How does divorce affect adopted kids? Do adopted children suffer greater from their parents’ divorce? How can parents lessen the impact? Host Dawn Davenport, Executive Director of Creating a Family, the national infertility & adoption education and support nonprofit, interviews Ann Cleary, Director of Holt International’s California Branch Office. She received both a Bachelor’s and Master’s degree in children’s mental health; and Judy Goldman, social worker with Vista Del Mar Adoption Agency.
- Let’s start with the impact of divorce on all kids and then move to how this differs with adopted kids.
- Is divorce harder on adopted children? Will it stir up more grief and abandonment feelings? If so, how can adoptive parents help their child cope?
- Does divorce bring up earlier abandonment or rejection in an adopted child?
- How do abandonment issues play into an adopted child’s response to divorce?
- What are the signs that an adopted child might have issues with feeling abandoned?
- Most parents feel guilty about divorce, but there is often an added sense of guilt for adoptive parents because the promised to be a forever family for this child. What contributes to the added sense of guilt for divorcing adoptive parents.
- Feeling of guilt to birth parents. You promised them one thing in your profile and then you divorce. Or to the adoption agency for foster care adoption or international adoption. A birth mom in our support group is furious at the adoptive dad who after the divorce stopped being involved with his children.
- Is divorce more common in adoptive families perhaps because of the stress of infertility and adoption and sometimes stress of parenting kids who’ve experienced abuse and neglect.
- How to facilitate openness with birth parents when you divorce.
- What type of counseling or therapist is best for adopted kids to help them cope with their parent’s divorce?
- Children sometimes feels like they have no place to belong and that family relationships are tenuous at best. How can parents help?
- How does moving back and forth between two homes add to the stress of a divorce for children? What can parents do to lessen the stress?
- How to set up co-parenting in a way that is must beneficial to children.

-- Dataset section --
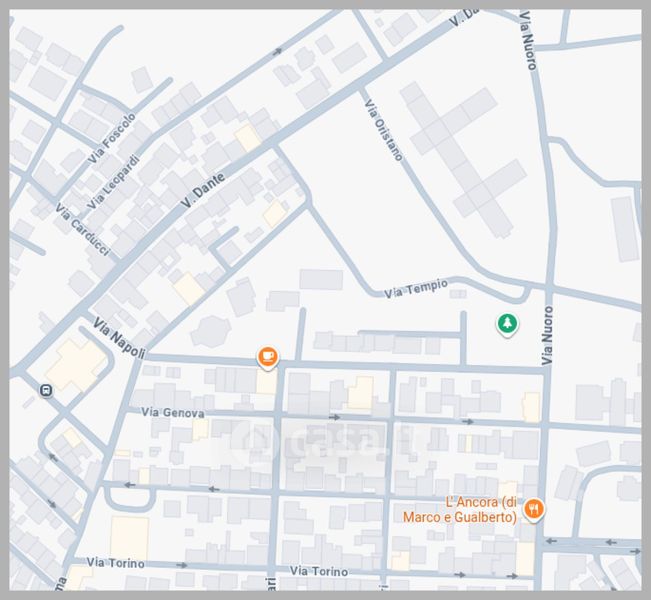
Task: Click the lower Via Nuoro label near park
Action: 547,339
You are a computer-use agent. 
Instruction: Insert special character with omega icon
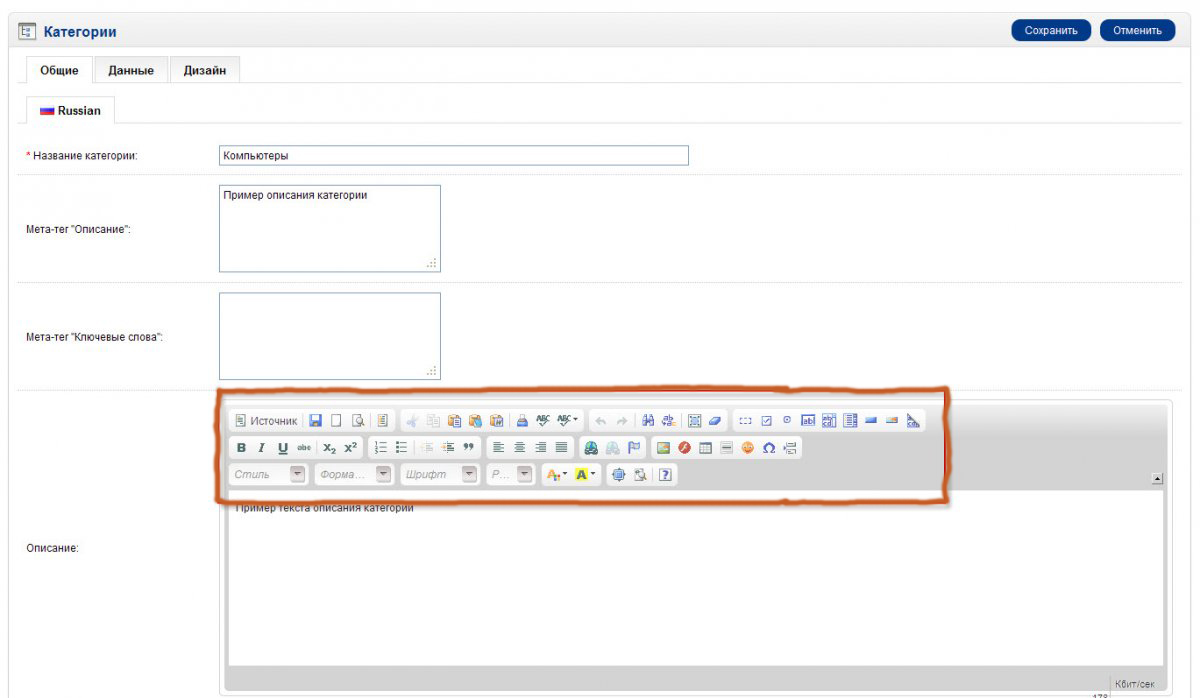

-- Problems and tasks --
1. List every organization named in the text on divorce and adopted children.
2. According to the text on divorce and adopted children, in what field did Ann Cleary earn her Bachelor's and Master's degrees?
3. Write out the part of the text on divorce and adopted children starting with "- Is divorce more" and going on through "when you divorce.".

-- Numbered answers --
1.
Creating a Family
Holt International
Vista Del Mar Adoption Agency

2. Children's mental health.

3.
- Is divorce more common in adoptive families perhaps because of the stress of infertility and adoption and sometimes stress of parenting kids who’ve experienced abuse and neglect.
- How to facilitate openness with birth parents when you divorce.